### WHAT IS REQUIRED
Word for word, transcribe the data below.

Pixel coordinate grounding data:
● ● ● ● ●

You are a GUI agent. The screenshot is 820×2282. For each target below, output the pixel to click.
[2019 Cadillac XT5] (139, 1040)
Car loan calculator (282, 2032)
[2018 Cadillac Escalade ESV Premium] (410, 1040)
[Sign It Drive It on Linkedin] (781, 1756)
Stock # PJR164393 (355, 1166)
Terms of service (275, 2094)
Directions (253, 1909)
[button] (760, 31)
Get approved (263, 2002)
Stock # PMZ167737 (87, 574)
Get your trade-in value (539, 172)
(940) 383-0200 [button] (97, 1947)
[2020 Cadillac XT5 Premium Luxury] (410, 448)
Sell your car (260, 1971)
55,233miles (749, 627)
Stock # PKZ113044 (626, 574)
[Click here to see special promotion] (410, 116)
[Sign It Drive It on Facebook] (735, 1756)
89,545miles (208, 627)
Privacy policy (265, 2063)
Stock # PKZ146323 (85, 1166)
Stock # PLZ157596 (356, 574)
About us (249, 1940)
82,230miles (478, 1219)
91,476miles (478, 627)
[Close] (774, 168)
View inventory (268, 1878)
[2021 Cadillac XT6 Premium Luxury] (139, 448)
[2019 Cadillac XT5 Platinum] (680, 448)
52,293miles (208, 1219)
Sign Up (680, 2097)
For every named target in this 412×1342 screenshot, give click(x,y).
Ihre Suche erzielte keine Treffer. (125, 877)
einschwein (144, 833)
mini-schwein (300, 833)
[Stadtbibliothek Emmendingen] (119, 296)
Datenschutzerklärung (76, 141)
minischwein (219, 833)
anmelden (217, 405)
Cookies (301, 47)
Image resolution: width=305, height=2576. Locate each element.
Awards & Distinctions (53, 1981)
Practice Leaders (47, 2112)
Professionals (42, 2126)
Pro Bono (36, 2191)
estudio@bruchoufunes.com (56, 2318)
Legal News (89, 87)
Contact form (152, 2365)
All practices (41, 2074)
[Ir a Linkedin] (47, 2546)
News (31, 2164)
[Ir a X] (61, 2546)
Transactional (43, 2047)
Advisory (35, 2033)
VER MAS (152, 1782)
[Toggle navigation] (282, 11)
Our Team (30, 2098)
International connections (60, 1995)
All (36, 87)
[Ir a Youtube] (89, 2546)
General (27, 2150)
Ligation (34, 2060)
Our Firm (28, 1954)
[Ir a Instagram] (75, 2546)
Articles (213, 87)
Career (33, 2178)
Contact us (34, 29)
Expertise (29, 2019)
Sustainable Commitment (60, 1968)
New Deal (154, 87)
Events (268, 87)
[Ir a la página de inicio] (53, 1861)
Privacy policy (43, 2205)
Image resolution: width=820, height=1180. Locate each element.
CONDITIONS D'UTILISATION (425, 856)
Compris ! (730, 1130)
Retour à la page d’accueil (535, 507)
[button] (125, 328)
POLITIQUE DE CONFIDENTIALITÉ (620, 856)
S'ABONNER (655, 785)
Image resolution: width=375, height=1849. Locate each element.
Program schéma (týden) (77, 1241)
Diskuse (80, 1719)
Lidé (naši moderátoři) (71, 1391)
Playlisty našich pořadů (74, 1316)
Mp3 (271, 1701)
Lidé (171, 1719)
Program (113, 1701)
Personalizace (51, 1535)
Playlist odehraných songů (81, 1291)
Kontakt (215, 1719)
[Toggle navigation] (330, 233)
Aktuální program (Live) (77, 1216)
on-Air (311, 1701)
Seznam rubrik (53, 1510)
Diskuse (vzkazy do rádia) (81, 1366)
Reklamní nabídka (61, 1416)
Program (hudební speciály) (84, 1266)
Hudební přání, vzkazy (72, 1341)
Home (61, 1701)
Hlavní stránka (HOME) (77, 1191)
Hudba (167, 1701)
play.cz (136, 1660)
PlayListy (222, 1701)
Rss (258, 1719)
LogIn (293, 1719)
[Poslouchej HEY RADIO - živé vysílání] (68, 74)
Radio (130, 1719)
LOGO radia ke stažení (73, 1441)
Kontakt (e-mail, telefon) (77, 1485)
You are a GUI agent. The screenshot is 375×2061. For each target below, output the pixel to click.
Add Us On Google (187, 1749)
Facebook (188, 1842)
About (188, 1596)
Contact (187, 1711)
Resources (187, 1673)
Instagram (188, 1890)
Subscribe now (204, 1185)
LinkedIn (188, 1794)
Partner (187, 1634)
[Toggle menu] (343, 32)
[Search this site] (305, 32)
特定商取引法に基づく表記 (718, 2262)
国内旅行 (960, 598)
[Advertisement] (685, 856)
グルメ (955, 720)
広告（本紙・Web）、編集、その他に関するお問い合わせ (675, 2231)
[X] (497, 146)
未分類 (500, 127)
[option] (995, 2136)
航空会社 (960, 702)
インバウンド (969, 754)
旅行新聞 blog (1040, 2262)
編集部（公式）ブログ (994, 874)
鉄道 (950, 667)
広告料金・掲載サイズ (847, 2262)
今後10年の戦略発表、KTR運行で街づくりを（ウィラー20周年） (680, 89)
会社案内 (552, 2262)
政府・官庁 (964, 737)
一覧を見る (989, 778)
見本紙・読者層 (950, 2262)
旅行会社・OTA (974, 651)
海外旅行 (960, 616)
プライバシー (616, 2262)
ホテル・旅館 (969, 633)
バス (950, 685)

● ● ● ● ●

### ANSWER TO THE EXERCISE
You are a GUI agent. The screenshot is 820×2282. For each target below, output the pixel to click.
[2019 Cadillac XT5] (139, 1040)
Car loan calculator (282, 2032)
[2018 Cadillac Escalade ESV Premium] (410, 1040)
[Sign It Drive It on Linkedin] (781, 1756)
Stock # PJR164393 (355, 1166)
Terms of service (275, 2094)
Directions (253, 1909)
[button] (760, 31)
Get approved (263, 2002)
Stock # PMZ167737 (87, 574)
Get your trade-in value (539, 172)
(940) 383-0200 [button] (97, 1947)
[2020 Cadillac XT5 Premium Luxury] (410, 448)
Sell your car (260, 1971)
55,233miles (749, 627)
Stock # PKZ113044 (626, 574)
[Click here to see special promotion] (410, 116)
[Sign It Drive It on Facebook] (735, 1756)
89,545miles (208, 627)
Privacy policy (265, 2063)
Stock # PKZ146323 (85, 1166)
Stock # PLZ157596 (356, 574)
About us (249, 1940)
82,230miles (478, 1219)
91,476miles (478, 627)
[Close] (774, 168)
View inventory (268, 1878)
[2021 Cadillac XT6 Premium Luxury] (139, 448)
[2019 Cadillac XT5 Platinum] (680, 448)
52,293miles (208, 1219)
Sign Up (680, 2097)
For every named target in this 412×1342 screenshot, give click(x,y).
Ihre Suche erzielte keine Treffer. (125, 877)
einschwein (144, 833)
mini-schwein (300, 833)
[Stadtbibliothek Emmendingen] (119, 296)
Datenschutzerklärung (76, 141)
minischwein (219, 833)
anmelden (217, 405)
Cookies (301, 47)
Image resolution: width=305, height=2576. Locate each element.
Awards & Distinctions (53, 1981)
Practice Leaders (47, 2112)
Professionals (42, 2126)
Pro Bono (36, 2191)
estudio@bruchoufunes.com (56, 2318)
Legal News (89, 87)
Contact form (152, 2365)
All practices (41, 2074)
[Ir a Linkedin] (47, 2546)
News (31, 2164)
[Ir a X] (61, 2546)
Transactional (43, 2047)
Advisory (35, 2033)
VER MAS (152, 1782)
[Toggle navigation] (282, 11)
Our Team (30, 2098)
International connections (60, 1995)
All (36, 87)
[Ir a Youtube] (89, 2546)
General (27, 2150)
Ligation (34, 2060)
Our Firm (28, 1954)
[Ir a Instagram] (75, 2546)
Articles (213, 87)
Career (33, 2178)
Contact us (34, 29)
Expertise (29, 2019)
Sustainable Commitment (60, 1968)
New Deal (154, 87)
Events (268, 87)
[Ir a la página de inicio] (53, 1861)
Privacy policy (43, 2205)
Image resolution: width=820, height=1180. Locate each element.
CONDITIONS D'UTILISATION (425, 856)
Compris ! (730, 1130)
Retour à la page d’accueil (535, 507)
[button] (125, 328)
POLITIQUE DE CONFIDENTIALITÉ (620, 856)
S'ABONNER (655, 785)
Image resolution: width=375, height=1849. Locate each element.
Program schéma (týden) (77, 1241)
Diskuse (80, 1719)
Lidé (naši moderátoři) (71, 1391)
Playlisty našich pořadů (74, 1316)
Mp3 (271, 1701)
Lidé (171, 1719)
Program (113, 1701)
Personalizace (51, 1535)
Playlist odehraných songů (81, 1291)
Kontakt (215, 1719)
[Toggle navigation] (330, 233)
Aktuální program (Live) (77, 1216)
on-Air (311, 1701)
Seznam rubrik (53, 1510)
Diskuse (vzkazy do rádia) (81, 1366)
Reklamní nabídka (61, 1416)
Program (hudební speciály) (84, 1266)
Hudební přání, vzkazy (72, 1341)
Home (61, 1701)
Hlavní stránka (HOME) (77, 1191)
Hudba (167, 1701)
play.cz (136, 1660)
PlayListy (222, 1701)
Rss (258, 1719)
LogIn (293, 1719)
[Poslouchej HEY RADIO - živé vysílání] (68, 74)
Radio (130, 1719)
LOGO radia ke stažení (73, 1441)
Kontakt (e-mail, telefon) (77, 1485)
You are a GUI agent. The screenshot is 375×2061. For each target below, output the pixel to click.
Add Us On Google (187, 1749)
Facebook (188, 1842)
About (188, 1596)
Contact (187, 1711)
Resources (187, 1673)
Instagram (188, 1890)
Subscribe now (204, 1185)
LinkedIn (188, 1794)
Partner (187, 1634)
[Toggle menu] (343, 32)
[Search this site] (305, 32)
特定商取引法に基づく表記 (718, 2262)
国内旅行 (960, 598)
[Advertisement] (685, 856)
グルメ (955, 720)
広告（本紙・Web）、編集、その他に関するお問い合わせ (675, 2231)
[X] (497, 146)
未分類 (500, 127)
[option] (995, 2136)
航空会社 (960, 702)
インバウンド (969, 754)
旅行新聞 blog (1040, 2262)
編集部（公式）ブログ (994, 874)
鉄道 (950, 667)
広告料金・掲載サイズ (847, 2262)
今後10年の戦略発表、KTR運行で街づくりを（ウィラー20周年） (680, 89)
会社案内 (552, 2262)
政府・官庁 (964, 737)
一覧を見る (989, 778)
見本紙・読者層 (950, 2262)
旅行会社・OTA (974, 651)
海外旅行 (960, 616)
プライバシー (616, 2262)
ホテル・旅館 (969, 633)
バス (950, 685)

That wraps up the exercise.